We first stopped at a reconstruction of a traditional Sarangbang, or Scholar’s Study,where the guide told us a bit about the history of traditional Korean houses. She mentioned some really interesting things about the Architecture of it all as well. Some of it are 
  • The Sarangbang is a room in traditional Korean houses for men, the space for women is called Anbang. The two rooms were separated by a corridor known as Daecheong which is like a front porch. It was used to cool the houses during summer by protecting it from sunlight. 
  • A floor heating system known as Ondol was used to warm the room during winter. Because of the effectiveness of Ondol, it is still used today.
  • One of the Characteristics of the Sarangbang is that it has a separate study known as the Sarangchae which was forbidden for women.
  • Korean architecture lends consideration to the positioning of the house in relation to its surroundings, with thought given to the land and seasons.
  •  The ideal house is built with a mountain in the back and a river in the front
  •  Cheoma is the edge of Hanok's curvy roofs. The lengths of the Cheoma can be adjusted to control the amount of sunlight that enters the house.

According to the Museum, Objects on display in Room 67 also known as the Korea Room date from prehistory to the present day and include ceramics, metalwork, sculpture, painting, screen-printed books and illuminated manuscripts. 

We then proceeded to take a look at the Ceramics and Ornaments representing the Joseon era ad the Silla period. The guide told us about things that influenced Korean Art in that era and the distinct feature in Korean ceramics which is characterized by inlays.



He told us to take a picture of these two displays and compare it with the displays in both the Chinese and Japanese exhibitions. He told us how popular and in demand Korean ceramics were in that time and this was largely be attributed to the popularity of the Tea ceremony. Korean tea bowls were used for that.

We moved on to view the Chinese display of ceramics. According to the guide, it was the  largest display of Chinese ceramics outside of China and the entire collection belongs to one person. It was on a long term loan to the British Museum. 

We compared the two pictures and there were some similarities between the two types one of which is its colour. You could tell that the Art was greatly influenced by the other.



Our last stop on the tour was the Japan Room. The collection was arranged from early years of Japanese existence up until the modern times. It told a story of how Japanese Art has evolved.

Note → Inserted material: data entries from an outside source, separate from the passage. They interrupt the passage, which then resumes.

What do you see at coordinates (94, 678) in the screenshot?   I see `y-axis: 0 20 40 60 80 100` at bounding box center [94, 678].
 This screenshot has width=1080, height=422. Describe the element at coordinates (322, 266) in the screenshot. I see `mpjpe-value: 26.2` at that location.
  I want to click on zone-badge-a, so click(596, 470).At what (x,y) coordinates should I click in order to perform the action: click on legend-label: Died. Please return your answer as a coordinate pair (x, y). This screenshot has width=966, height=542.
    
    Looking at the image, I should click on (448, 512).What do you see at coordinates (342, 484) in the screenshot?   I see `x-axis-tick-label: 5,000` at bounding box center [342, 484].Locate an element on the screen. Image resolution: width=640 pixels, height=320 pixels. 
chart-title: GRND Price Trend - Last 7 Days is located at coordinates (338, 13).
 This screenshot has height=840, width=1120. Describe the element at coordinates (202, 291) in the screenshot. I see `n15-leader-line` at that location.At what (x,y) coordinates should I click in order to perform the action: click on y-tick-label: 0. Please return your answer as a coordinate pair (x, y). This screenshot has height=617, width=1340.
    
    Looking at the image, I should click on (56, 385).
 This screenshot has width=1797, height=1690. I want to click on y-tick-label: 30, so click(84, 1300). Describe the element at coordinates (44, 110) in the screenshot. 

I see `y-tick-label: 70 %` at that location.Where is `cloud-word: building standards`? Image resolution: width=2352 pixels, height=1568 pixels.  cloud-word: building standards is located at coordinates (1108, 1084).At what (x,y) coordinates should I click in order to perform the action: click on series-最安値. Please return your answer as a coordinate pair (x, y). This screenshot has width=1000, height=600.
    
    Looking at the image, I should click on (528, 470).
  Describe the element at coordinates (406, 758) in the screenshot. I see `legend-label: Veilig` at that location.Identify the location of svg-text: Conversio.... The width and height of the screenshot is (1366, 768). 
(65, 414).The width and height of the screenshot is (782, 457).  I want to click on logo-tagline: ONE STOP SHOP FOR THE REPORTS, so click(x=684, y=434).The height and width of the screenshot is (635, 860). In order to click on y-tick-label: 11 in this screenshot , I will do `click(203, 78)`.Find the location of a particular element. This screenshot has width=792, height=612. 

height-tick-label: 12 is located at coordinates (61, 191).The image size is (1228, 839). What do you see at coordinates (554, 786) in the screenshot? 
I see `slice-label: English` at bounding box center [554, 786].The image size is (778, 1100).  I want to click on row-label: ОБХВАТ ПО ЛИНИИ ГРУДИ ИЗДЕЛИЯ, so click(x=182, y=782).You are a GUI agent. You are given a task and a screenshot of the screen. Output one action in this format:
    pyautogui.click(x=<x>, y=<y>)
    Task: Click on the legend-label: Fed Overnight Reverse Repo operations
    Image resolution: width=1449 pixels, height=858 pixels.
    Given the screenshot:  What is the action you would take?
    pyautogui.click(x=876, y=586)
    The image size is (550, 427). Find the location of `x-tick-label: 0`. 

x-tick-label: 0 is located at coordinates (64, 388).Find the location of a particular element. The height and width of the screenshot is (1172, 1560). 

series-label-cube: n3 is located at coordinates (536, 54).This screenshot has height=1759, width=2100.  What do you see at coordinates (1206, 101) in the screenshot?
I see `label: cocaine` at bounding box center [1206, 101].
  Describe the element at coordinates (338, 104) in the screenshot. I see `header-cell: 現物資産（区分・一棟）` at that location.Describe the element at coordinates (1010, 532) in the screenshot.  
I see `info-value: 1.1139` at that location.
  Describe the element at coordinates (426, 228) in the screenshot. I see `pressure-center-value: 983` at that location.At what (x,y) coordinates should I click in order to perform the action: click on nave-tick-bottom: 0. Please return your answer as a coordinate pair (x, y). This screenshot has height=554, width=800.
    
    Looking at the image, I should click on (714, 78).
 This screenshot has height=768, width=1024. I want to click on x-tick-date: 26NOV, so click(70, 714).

We stop to compare some jewellery and Metalwork with the one we saw earlier at the Korea room and there was a lot of similarities not only in colour and design but in Materials used as well. 

I really enjoyed learning about the Art of these Asian countries and would recommend you pay a visit to the British Museum.  Not only can you check out these three exhibitions, but there are also Art from all over the world. From mummies to Vikings and a whole lot in between.